▸ Directions for this task
Take the line containing "This screenshot has height=818, width=1456." and every line below it through the end of the entries, and output them verbatim, pictures excluded.

(Data excerpts)

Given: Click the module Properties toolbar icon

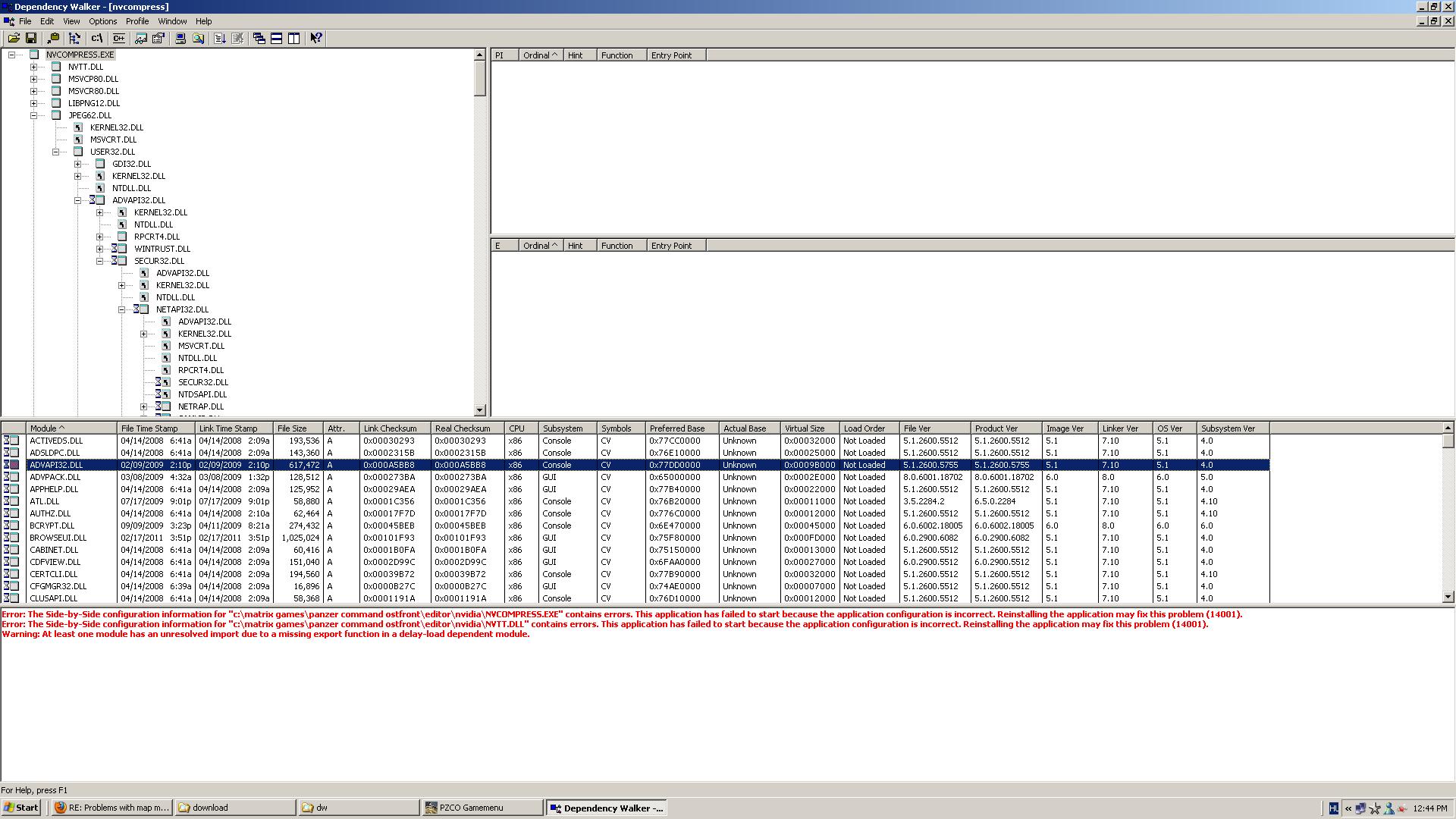Looking at the screenshot, I should pyautogui.click(x=158, y=38).
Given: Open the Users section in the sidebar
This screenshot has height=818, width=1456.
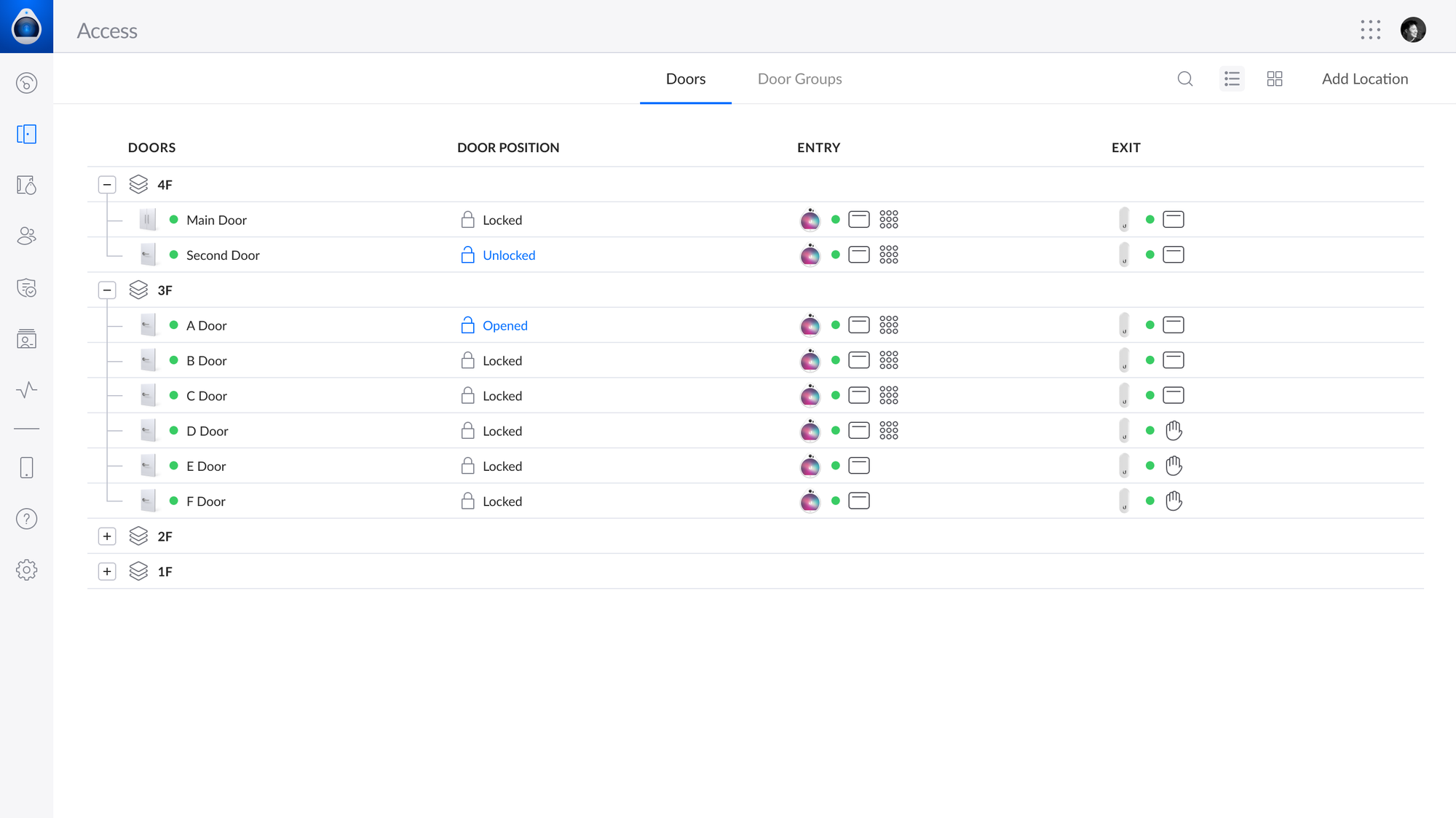Looking at the screenshot, I should pos(27,236).
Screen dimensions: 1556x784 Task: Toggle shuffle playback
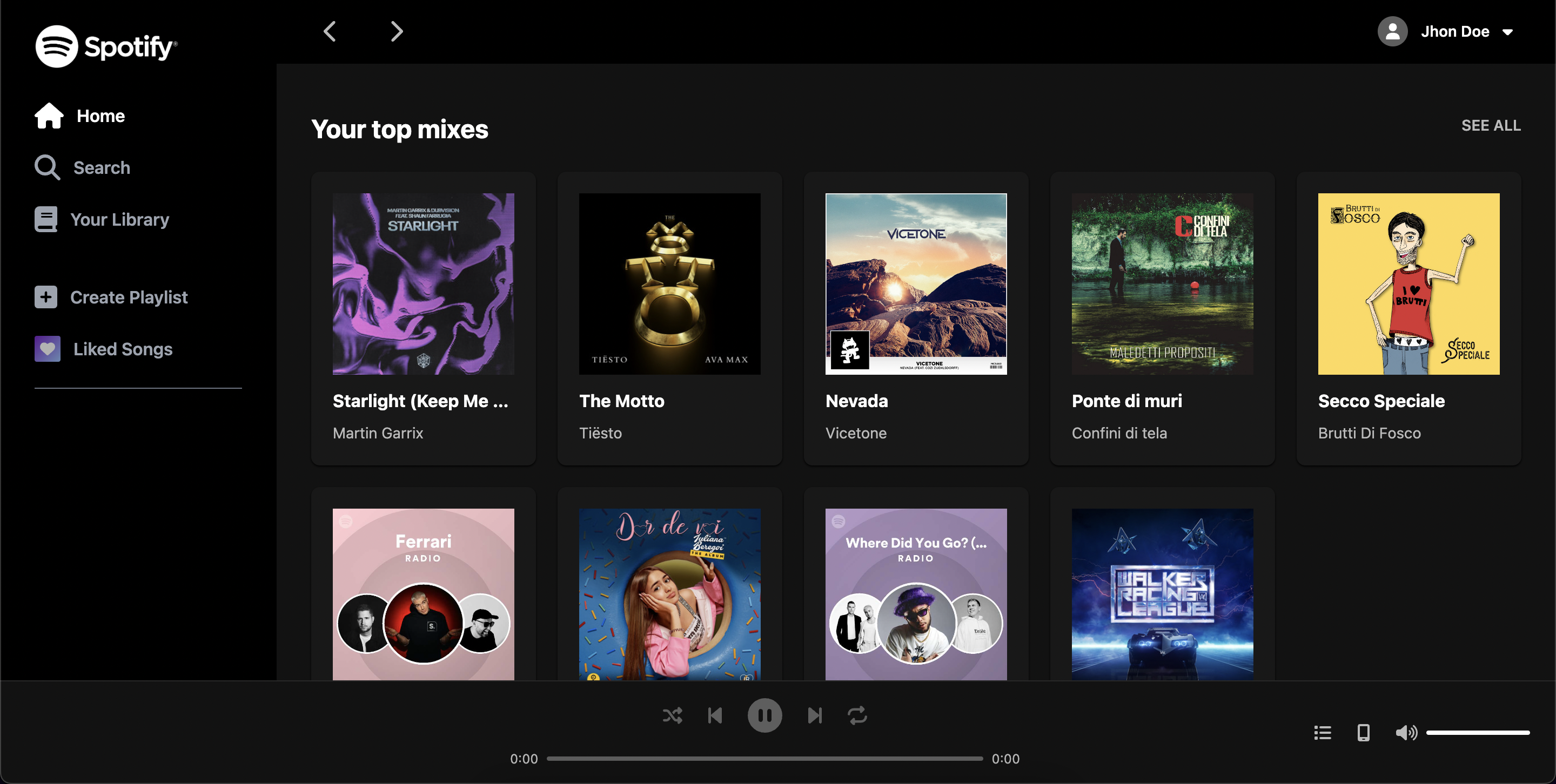click(672, 716)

(End Data excerpts)

▸ Finished task
This screenshot has height=818, width=1456.
Looking at the screenshot, I should pos(27,236).
Screen dimensions: 1556x784 Task: Toggle shuffle playback
click(672, 716)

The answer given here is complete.